La segnalazione con cui l’Autorità Garante della Concorrenza e del Mercato chiude l’indagine sull’editoria scolastica mette in evidenza un dato che sintetizza l’intero problema: la scuola italiana acquista contenuti digitali, ma li utilizza in modo marginale. A fronte di adozioni quasi generalizzate di libri che includono piattaforme e materiali online, solo una quota ridotta delle licenze viene effettivamente attivata, con un utilizzo che resta episodico e discontinuo.

La riforma avviata oltre un decennio fa puntava a un progressivo superamento del cartaceo, confidando su risparmi economici e maggiore flessibilità didattica. I risultati osservati dall’Autorità raccontano invece un’evoluzione diversa, in cui il digitale è diventato un accessorio vincolato a modelli rigidi e poco adattabili all’uso reale nelle scuole.

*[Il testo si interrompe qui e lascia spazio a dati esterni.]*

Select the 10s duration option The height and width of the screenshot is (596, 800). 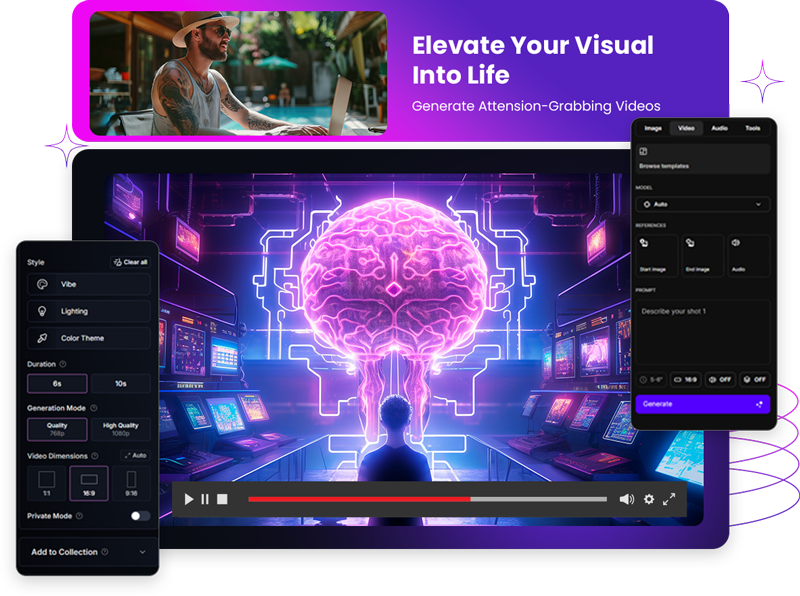(121, 384)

Perché le licenze digitali restano inattive

Le condizioni di accesso ai contenuti digitali rappresentano uno dei principali fattori di blocco. Le licenze sono spesso legate a un singolo utente, con durate limitate nel tempo e restrizioni che impediscono la stampa o il riutilizzo dei materiali. Questo approccio incide direttamente sulla possibilità di circolazione dei libri, riduce l’efficacia del mercato dell’usato e rende complessi i sistemi di comodato d’uso, che restano uno strumento rilevante per contenere la spesa delle famiglie.

Accanto agli aspetti contrattuali, emerge il tema tecnologico. Le piattaforme sviluppate dai diversi editori non dialogano tra loro, richiedono credenziali distinte e seguono logiche proprietarie che frammentano l’esperienza di studenti e docenti. In questo contesto, il digitale perde la promessa di semplificazione e diventa un ulteriore livello di complessità operativa, che scoraggia l’attivazione delle licenze già acquistate.

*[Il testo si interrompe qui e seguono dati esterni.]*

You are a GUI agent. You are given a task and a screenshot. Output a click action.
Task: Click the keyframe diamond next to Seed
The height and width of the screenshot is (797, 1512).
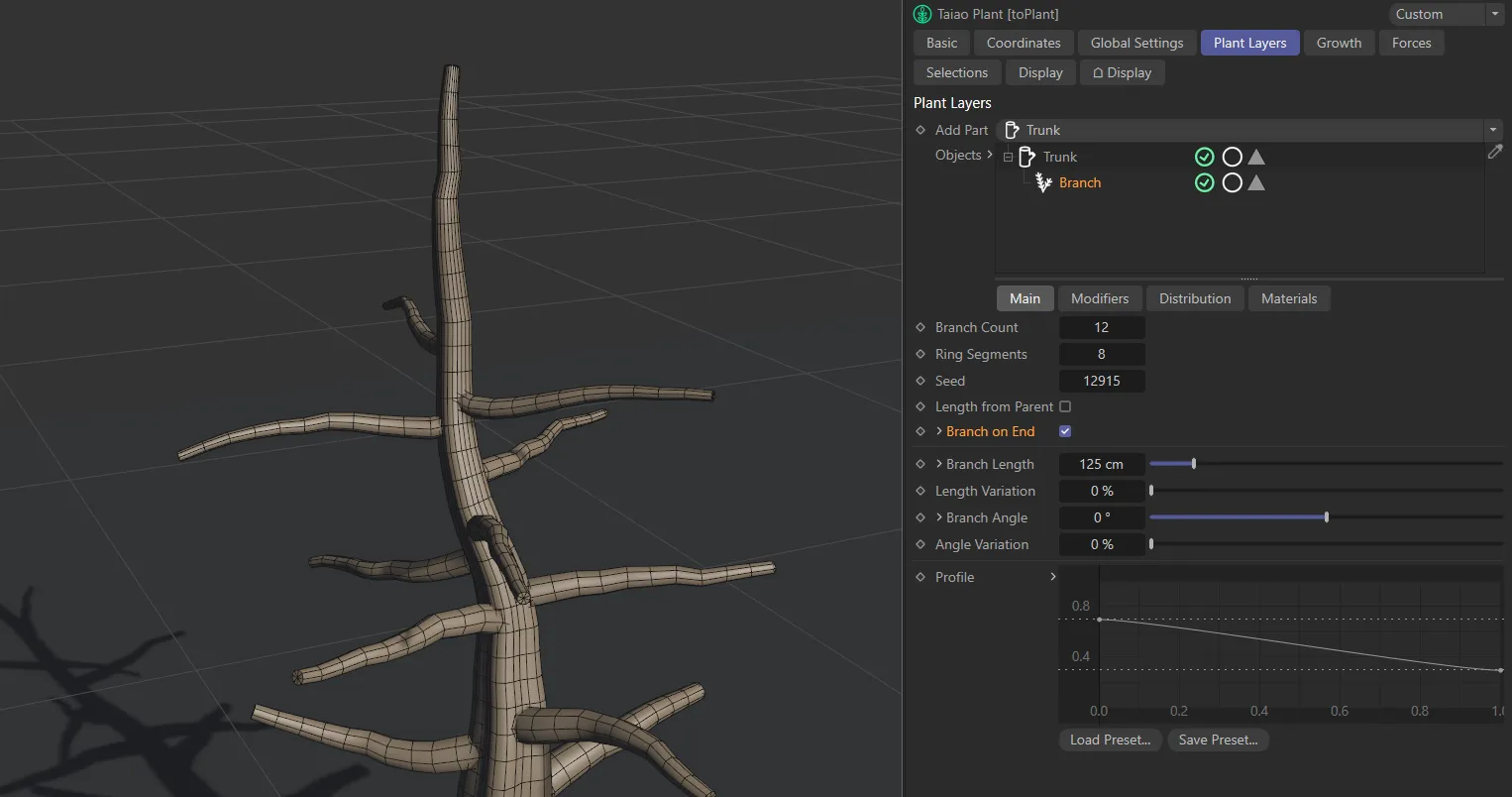(x=920, y=381)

Interoperabilità e apertura del mercato

L’Autorità individua una possibile traiettoria di cambiamento partendo da interventi concreti come licenze riattivabili a costi ridotti, accessi più lunghi ai contenuti digitali, possibilità di stampa e promozione di sistemi di autenticazione unificata. Si tratta di misure che mirano a ridurre il lock-in tecnologico e a trasformare il digitale da prodotto chiuso a servizio realmente utilizzabile nel tempo.

Un simile ripensamento avrebbe effetti che vanno oltre la scuola. Un ambiente più interoperabile può favorire l’ingresso di nuovi operatori, stimolare soluzioni modulari e aprire spazi per servizi educativi basati su contenuti personalizzabili e su modelli di apprendimento online. In questa prospettiva, il digitale scolastico smette di essere una rendita difensiva e diventa un terreno di competizione, con potenziali benefici in termini di innovazione e accessibilità.

La segnalazione dell’AGCM non introduce obblighi immediati, ma traccia una linea di indirizzo che chiama in causa istituzioni, editori e piattaforme. Se le indicazioni troveranno applicazione, il sistema dei libri di testo potrebbe uscire da una fase di stallo prolungato e avvicinarsi a un uso del digitale più coerente con le aspettative che avevano accompagnato la riforma. In gioco non c’è solo l’efficienza della spesa, ma il modo in cui la scuola italiana integra tecnologia, contenuti e concorrenza in un ecosistema che oggi mostra evidenti limiti operativi.